ASSIGNMENT: Repeat the passage of the make-out discussion that begins with the words containing "Lachlan shared a" and ends with "would be appropriate.".

== EXCERPTED TEXT

Rudy said that he would feel uncomfortable if someone jumped him at home as one would at a bar.  Home make-outs require preparation, which reduces spontaneity, as you clean up and check that nothing embarrassing is around.  Lachlan and I disagreed that surprise kiss attacks are bad.  I found something attractive about getting home and discovering someone has had bottled up aggressive kissing feelings the whole time that just then had to explode.

I provided the presence of my parents as an example of when your kissing style may vary as full on make-outs may not be appropriate in parents' presence.

Lachlan shared a story when a girl with crisps in her mouth jumping him with too much tongue in a bar.  He didn't enjoy this, despite the bar setting, showing that the locale did not really suggest which style would be appropriate.

Review of Foods Than Can Ruin A Make-Out
  1. Tuna - I point out that tuna has negative effects on your breath.  Kangaroo Dave points out that a guy having tuna breath is appropriate considering the taste of a woman's vagina.  JJ points out that gross foods cancel each other out, so if a girl also eats tuna than it won't seem so bad.
  2. Spicy foods - Kangaroo Dave suggested this one, though he is from Australia and thus may have a more bland palate than an American or any non-European.   The issues that KD describes with spicy foods, however, are less to do with taste than with gastrointestinal discomfort and skin irritation, which I believe may be specific to KD and not universal.  He disagrees.
  3. JJ points out that hummous should be bad because it has garlic and yet she has pointed out that she has never had a problem with hummous and making out.  I contend that not all hummous has garlic, but the panel agrees that hummous is innocuous when it comes to making out.  That said, however, hummous is often served with hot sauce and I advise against the hot sauce before making out.
  4. I say ribs.  Ribs are so sloppy that it's hard to find an eater kiss-worthy after they have barbeque sauce slathered across their lips.  This is true despite the fact I like the taste of barbeque sauce.  I point out that this may be due to the fact that I associate sloppy eating with not yet having adult mental capabilities and the color of barbeque sauce with the color of feces which I don't want near a girl's mouth.  KD said that the act of eating ribs is somewhat animalistic and is actually a little scary, comparing such a girl to a surgeon ripping open a patient.  JJ suggested bringing a blindfold so you don't have to see your partner so messy.  I pointed out that someone may be offended if you need a blindfold in order to make out with them.

====
== INPUT DATA

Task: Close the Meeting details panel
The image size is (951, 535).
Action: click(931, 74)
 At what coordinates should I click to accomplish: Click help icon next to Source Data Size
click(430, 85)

====

YOUR RESPONSE:
Lachlan shared a story when a girl with crisps in her mouth jumping him with too much tongue in a bar.  He didn't enjoy this, despite the bar setting, showing that the locale did not really suggest which style would be appropriate.